When your ‘2024 review’ is happening in February…
I’m holding 2024 performance reviews with my team this week. Anyone else feel like 2024 is an age away?
Internal HR processes mean these conversations often take place later than I’d like. Initially, this timing frustrated me – how can you meaningfully review a year that feels like ancient history?
But in preparation, I thought: Maybe this timing actually gives us a chance to see which achievements and lessons have staying power? Maybe I can make the most of this timing instead of fighting it?
The Sweet Spot of Delayed Reflection
Now we’re a few weeks into 2025, I’m wondering if this could be that sweet spot where you’ve got some perspective but the memories are still fresh.

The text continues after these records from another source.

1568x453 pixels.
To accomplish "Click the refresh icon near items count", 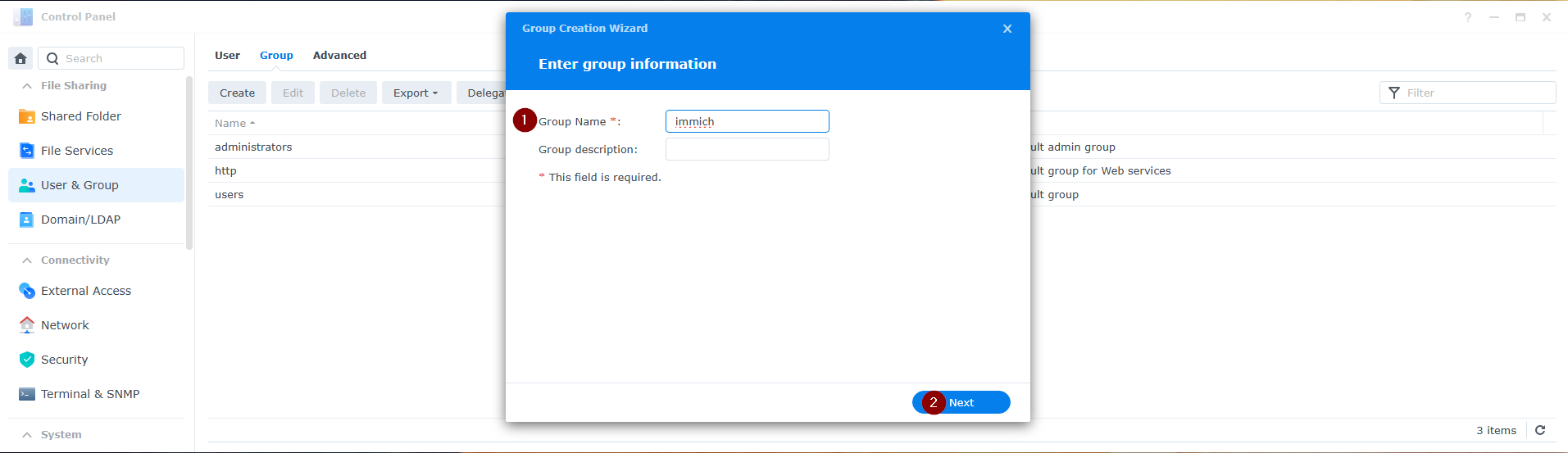I will click(x=1540, y=430).
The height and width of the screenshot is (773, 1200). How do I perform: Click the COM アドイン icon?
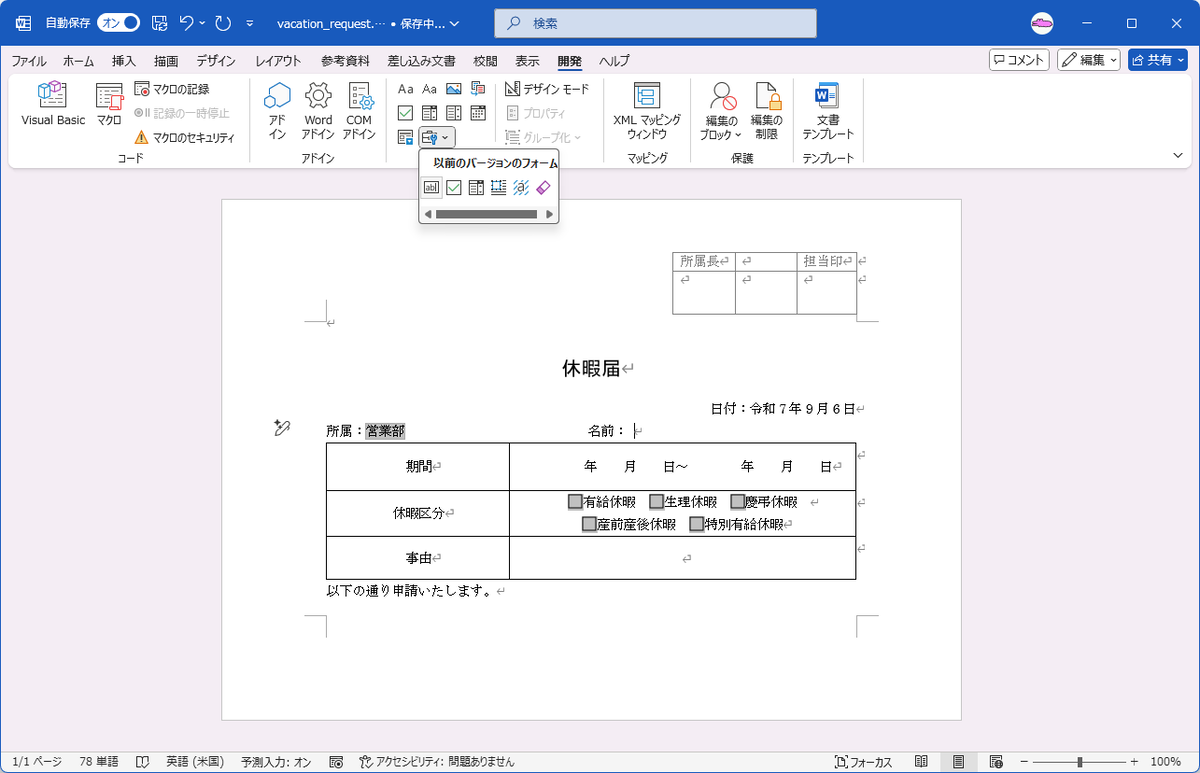point(358,104)
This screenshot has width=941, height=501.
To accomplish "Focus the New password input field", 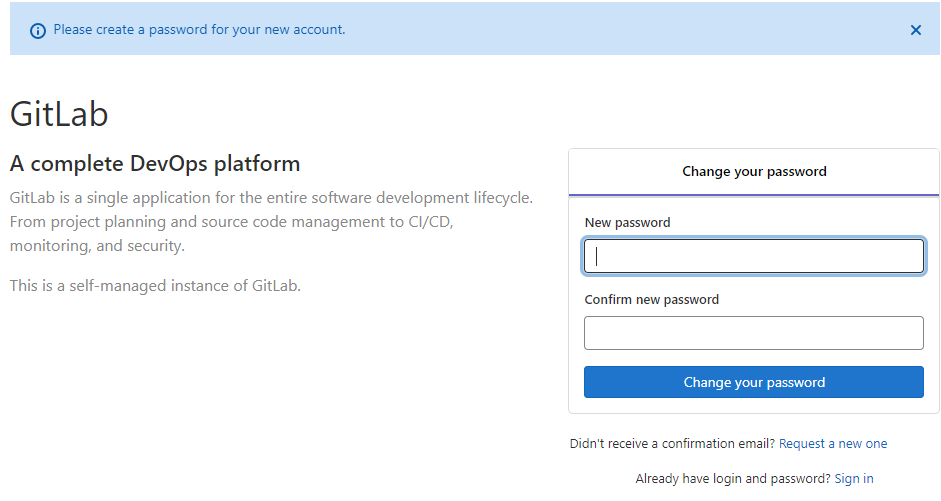I will [754, 257].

There’s something valuable about reviewing performance when you can see which accomplishments have continued to influence how someone works and which challenges have led to genuine growth.
December reviews often capture immediate successes and recent frustrations. February reviews can reveal what actually mattered in the long term.
Rethinking Late Reviews as an Opportunity
Instead of rushing through standard performance review questions, delayed timing creates space for deeper reflection. We can explore:
- Which achievements from last year are still shaping current work?
- What initially seemed like setbacks but proved valuable with hindsight?
- Which relationships and habits have genuinely stuck?
This perspective isn’t available in traditional end-of-year conversations when you’re still too close to the immediate experience.
Questions That Bridge the Time Gap
To make the most of this timing, I planned some hopefully gently provocative questions to help us bridge the time gap and get conversations flowing.
I’ve asked my team to consider:
1. Lasting Impact of Achievements
Think about what you’re most proud of from last year – which of those achievements is making the biggest difference to how you’re working now? Has it changed how you’re tackling things this year?
This question moves beyond listing accomplishments to understanding their ongoing influence. It reveals which successes were genuinely transformative versus those that felt good in the moment but didn’t create lasting change.
2. Blessings in Disguise
I’m sure some stuff didn’t go to plan… With a bit of breathing space, can you spot anything that turned out to be a blessing in disguise?
Time creates clarity about setbacks. What felt devastating in the moment might have redirected someone toward better opportunities or taught essential skills. This question acknowledges that growth often comes from unexpected places.
3. Relationship Evolution
Thinking about who you worked with last year – who are you collaborating more with this year? What is it about those relationships that’s made them stick?
Strong working relationships reveal themselves over time. This question helps identify which professional connections have proven most valuable and why, offering insights for future relationship building.
4. Sustainable Habits
Looking at how you balanced everything in 2024 – what habits or routines have you found yourself keeping up with? Or maybe you’ve tweaked some things already this year?
This explores what actually works in practice versus what sounded good in theory. Real behaviour change becomes apparent over months, not weeks.
Building on the Foundation
When I shared these questions on LinkedIn, my friends Kat and Servane suggested brilliant additions:
Development with staying power:
- Was there any training, reading, or development you did last year that’s had a material impact on how you operate now? How does that inform what you’d like to develop this year?
Space for genuine reflection:
- What do you want to think about and what are your thoughts? (Promising not to interrupt or analyse or debate or answer…)
- After all these thoughts, what do you now most need and what would fulfil that need?
- What more do you think, or feel, or want to say?
These questions create space for people to process their own thoughts rather than immediately jumping to solutions or next steps.
The Art of Meaningful Delayed Conversations
The key to making late performance reviews valuable lies in embracing rather than apologising for the timing.
Instead of: “Sorry this is so late, let’s just get through this quickly.”
Try: “This timing gives us a unique perspective – we can see what really mattered and what has lasting impact.”
This reframe transforms a potential weakness into a strength and creates permission for deeper, more thoughtful conversation.
Practical Tips for Late Reviews
Acknowledge the time gap explicitly: Don’t pretend it hasn’t been weeks since the year ended. Use it as a conversational starting point.
Focus on patterns, not events: What themes emerged over time rather than specific incidents?
Connect past to present: How are last year’s experiences showing up in current work?
Create genuine space: Resist the urge to fill silence or immediately problem-solve. Let people think.
Questions for Your Own Practice
Whether your reviews happen in December or February:
- How could delayed timing actually serve deeper reflection?
- What questions would reveal the lasting impact of someone’s work?
- How do you create space for genuine thought rather than quick answers?
- What would embracing unconventional timing look like in your context?
I’d love to hear your thoughts on holding year-end conversations well into the new year. What keeps your conversations fresh? How do you keep year-end conversations meaningful when last year’s already in the rearview mirror?
Picture looking back to a summer holiday in France – sometimes the best perspective comes from being far enough away to see the whole landscape clearly.